LISTED ENTRIES section start

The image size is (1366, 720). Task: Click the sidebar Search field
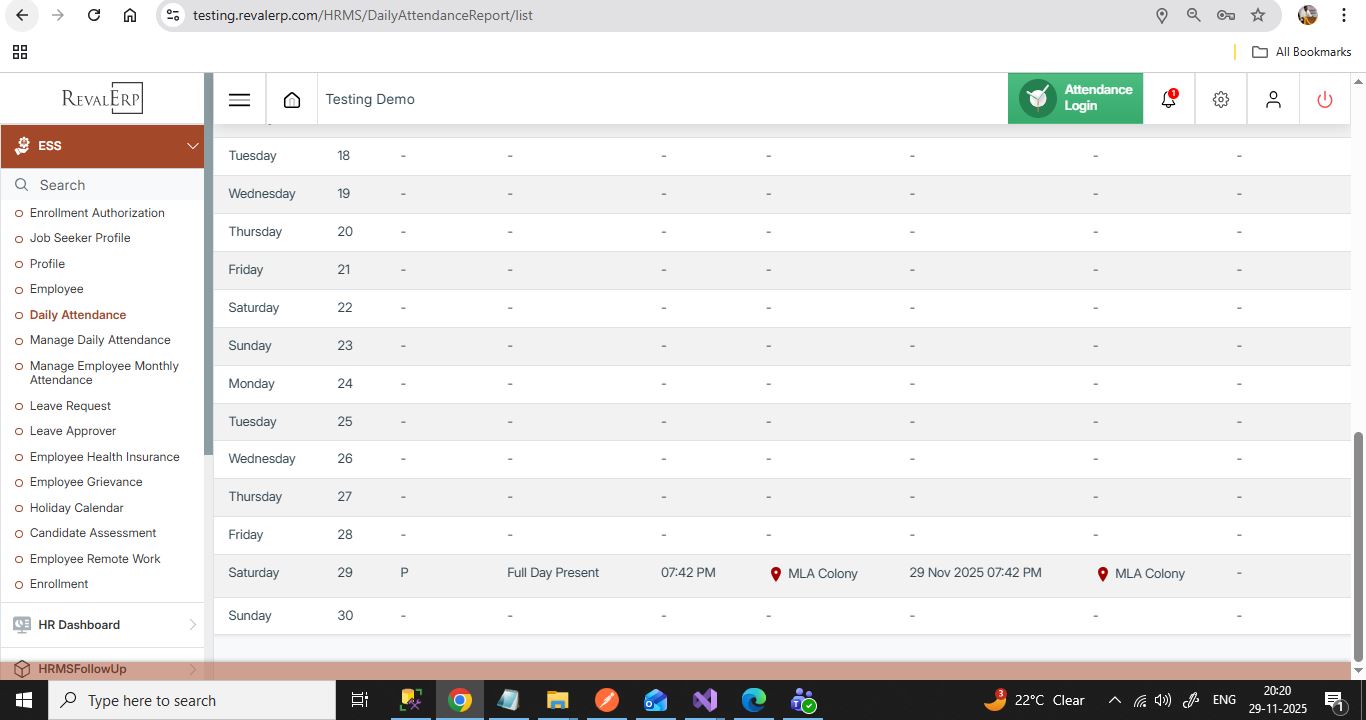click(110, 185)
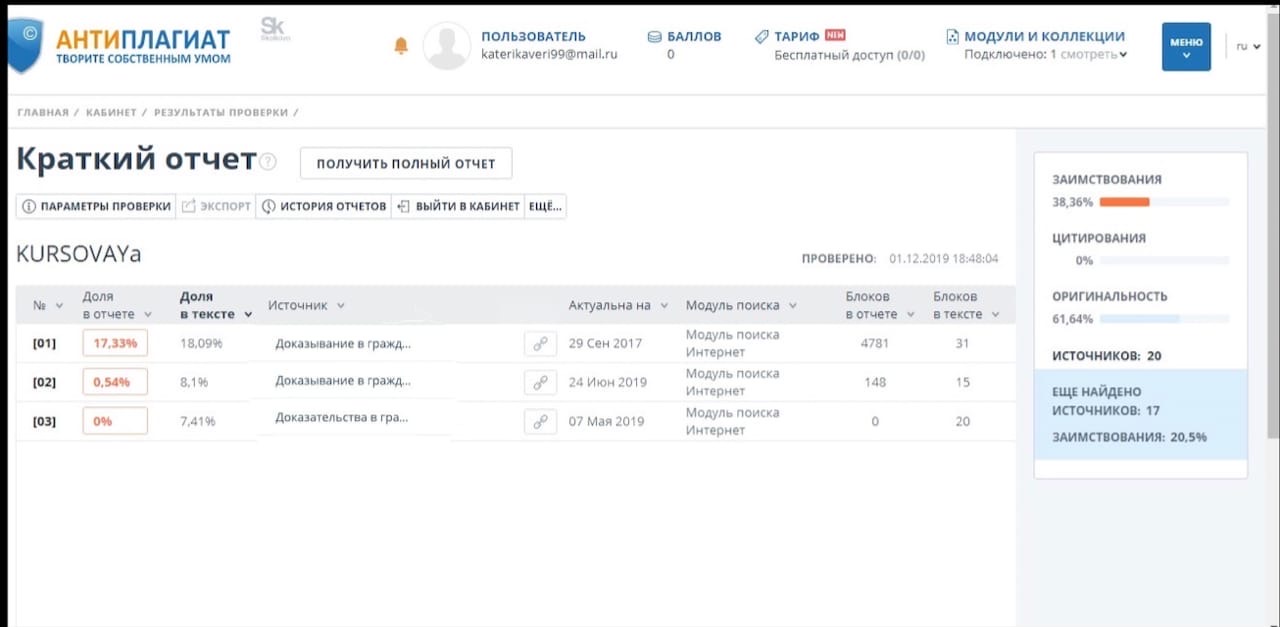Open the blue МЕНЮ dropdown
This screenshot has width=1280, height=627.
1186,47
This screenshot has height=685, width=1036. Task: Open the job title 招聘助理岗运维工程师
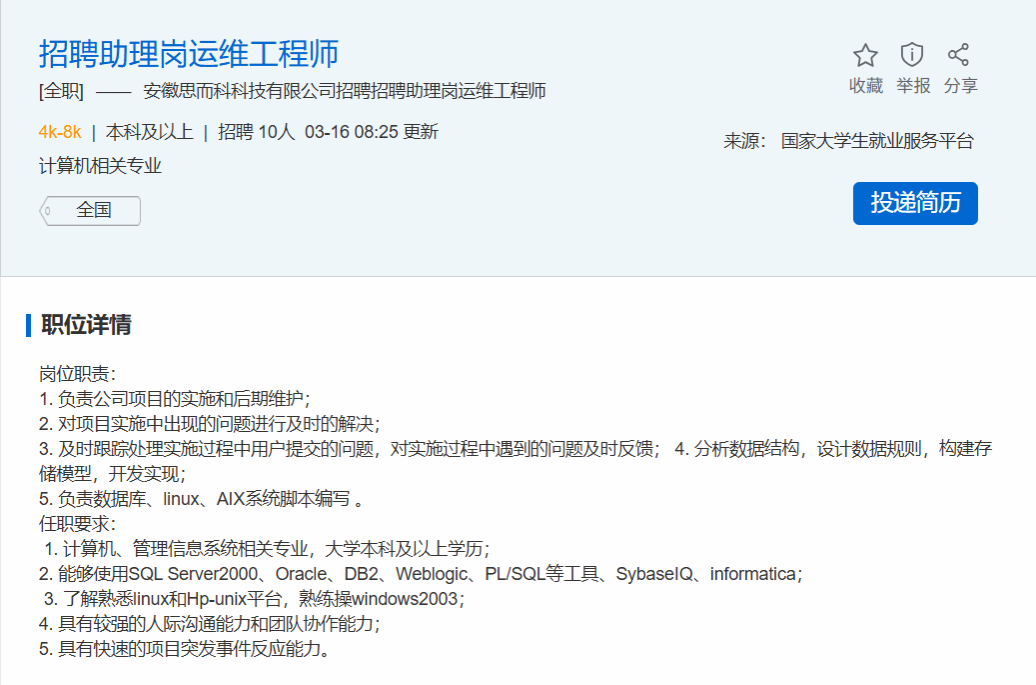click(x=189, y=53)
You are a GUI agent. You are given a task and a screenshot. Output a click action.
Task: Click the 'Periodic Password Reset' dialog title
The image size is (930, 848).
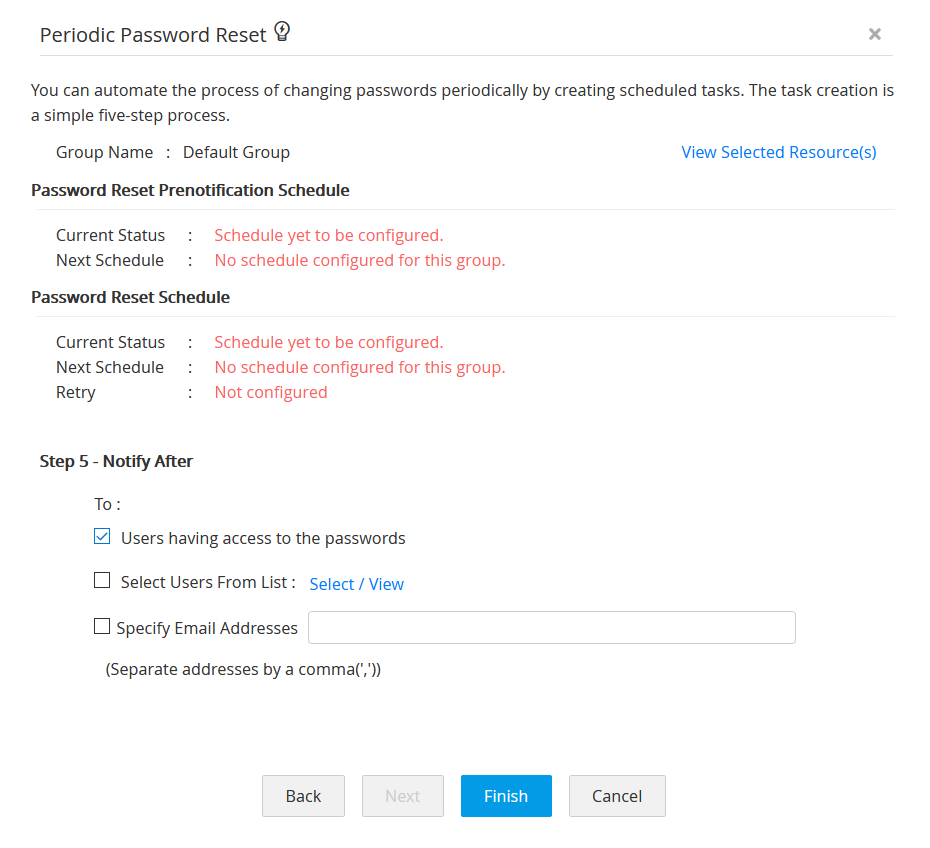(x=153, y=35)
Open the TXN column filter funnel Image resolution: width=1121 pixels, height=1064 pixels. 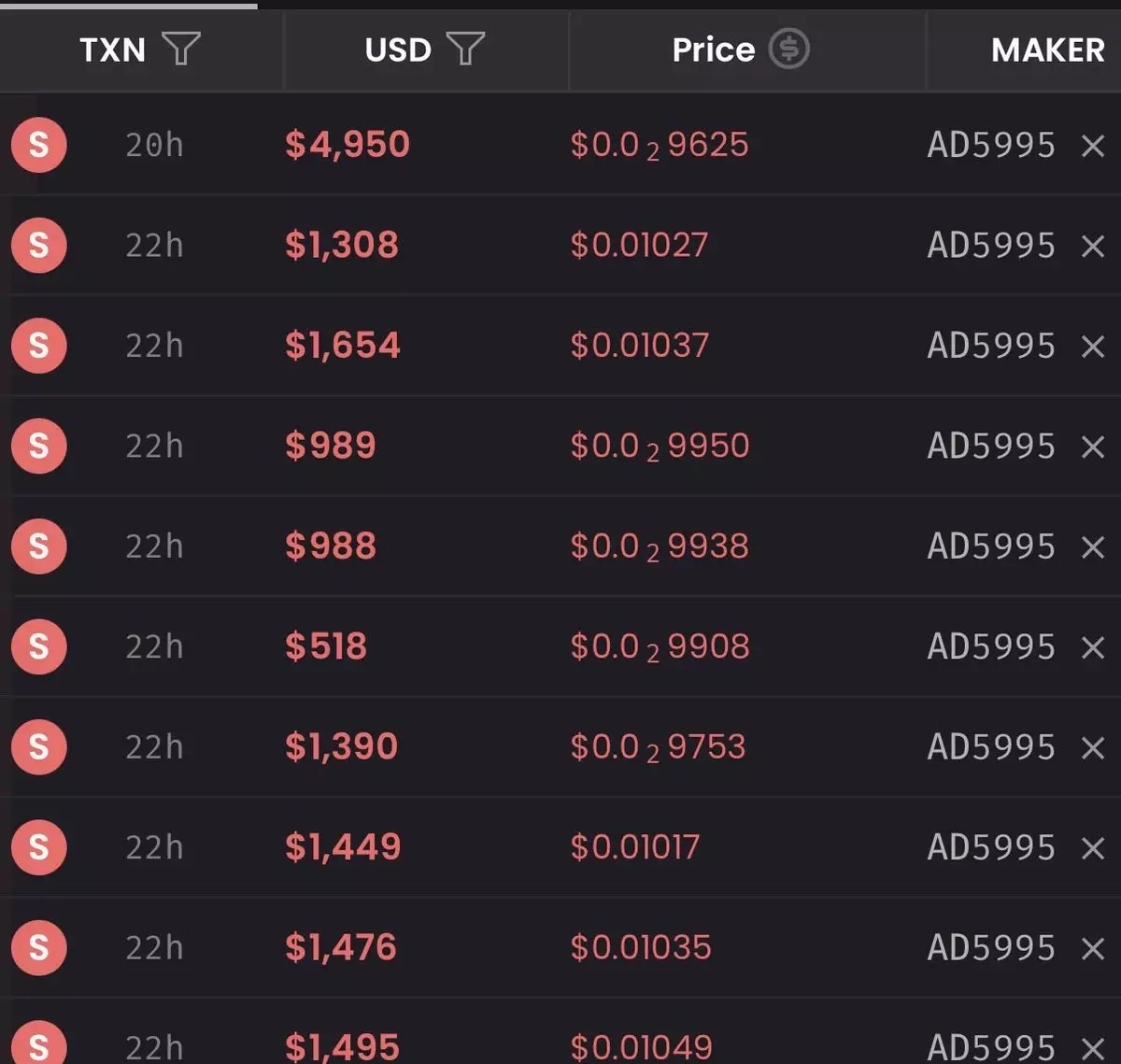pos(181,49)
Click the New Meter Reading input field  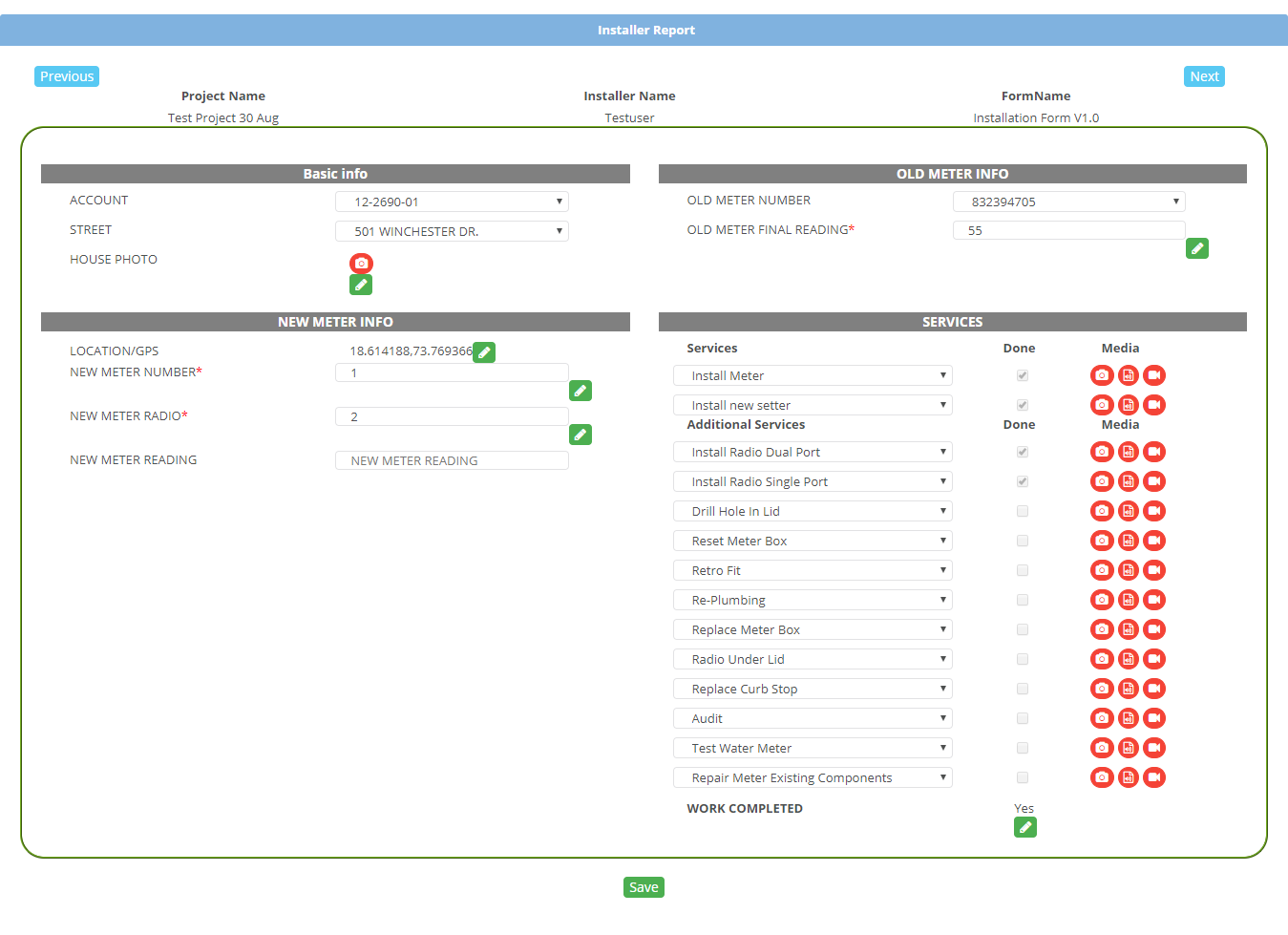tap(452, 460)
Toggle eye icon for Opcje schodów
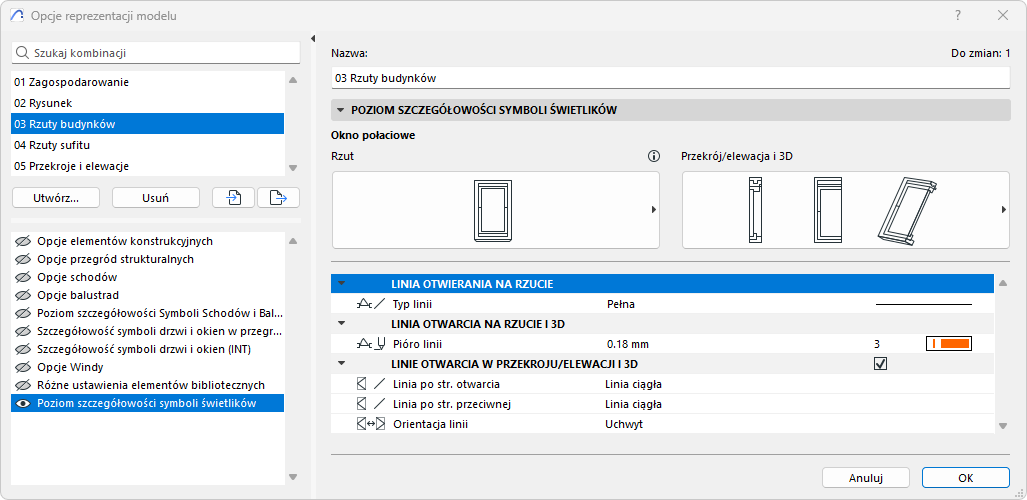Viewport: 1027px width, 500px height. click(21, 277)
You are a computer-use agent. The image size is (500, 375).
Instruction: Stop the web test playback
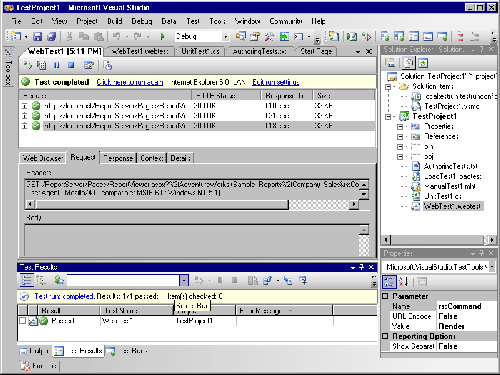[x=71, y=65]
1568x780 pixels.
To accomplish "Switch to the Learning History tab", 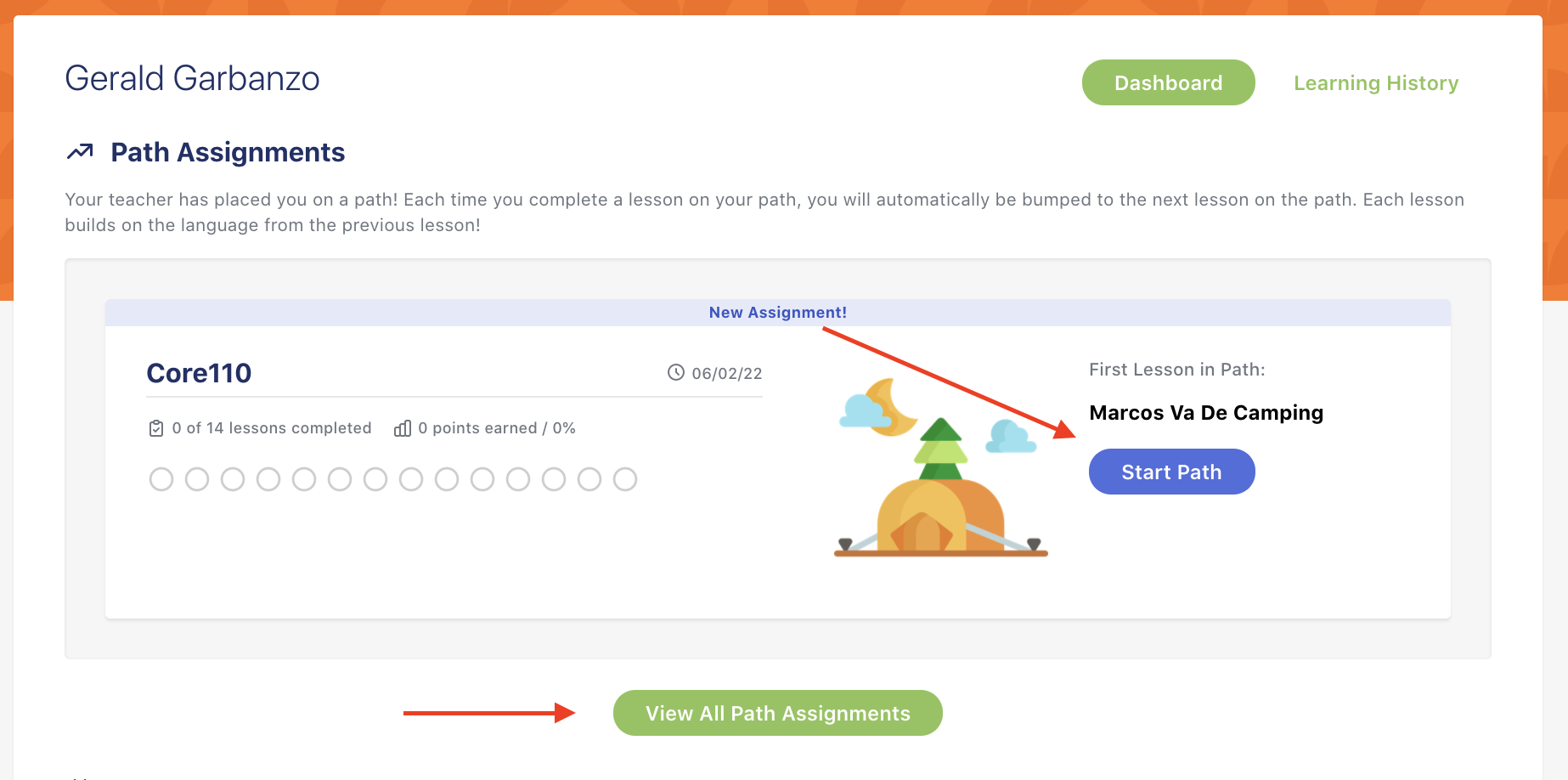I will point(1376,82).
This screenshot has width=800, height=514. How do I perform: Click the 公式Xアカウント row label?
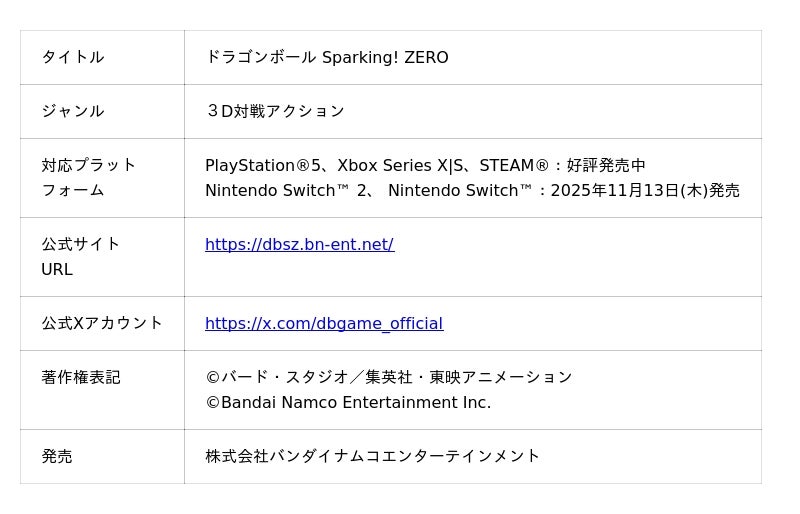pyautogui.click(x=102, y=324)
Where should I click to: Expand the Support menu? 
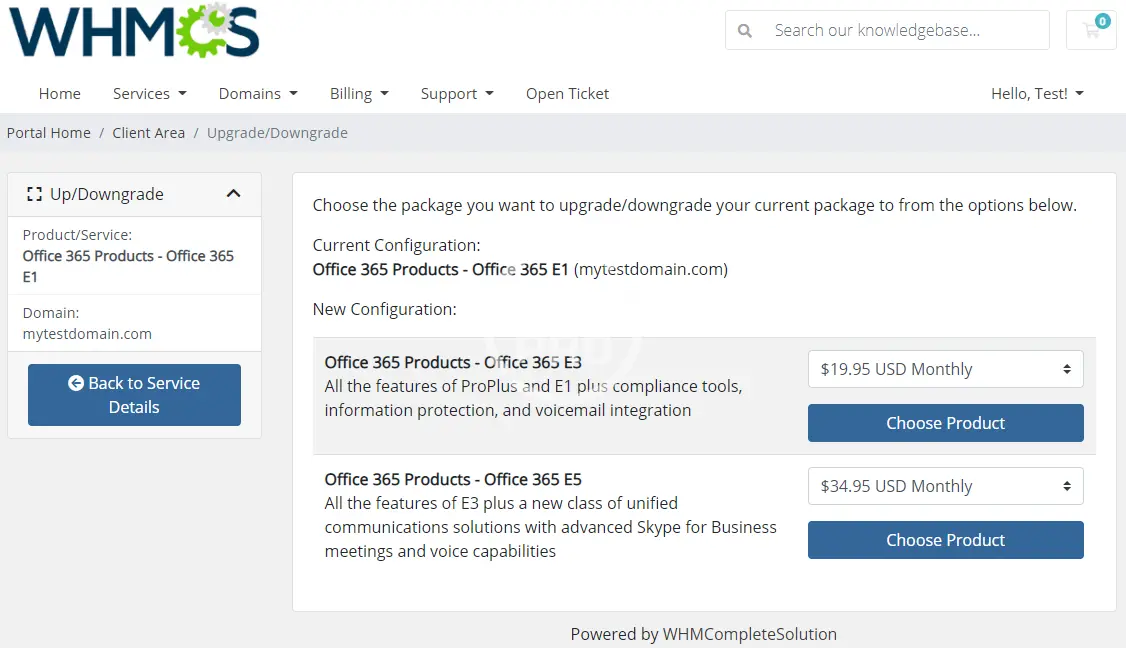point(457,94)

LISTED ENTRIES section end

◆ THE PROBLEM
Work through the records above. Copy every line with the string "agent".

◆ WRITTEN RESPONSE
You are a GUI agent. You are given a task and a screenshot. Output a click action.
You are a computer-use agent. The image size is (500, 375).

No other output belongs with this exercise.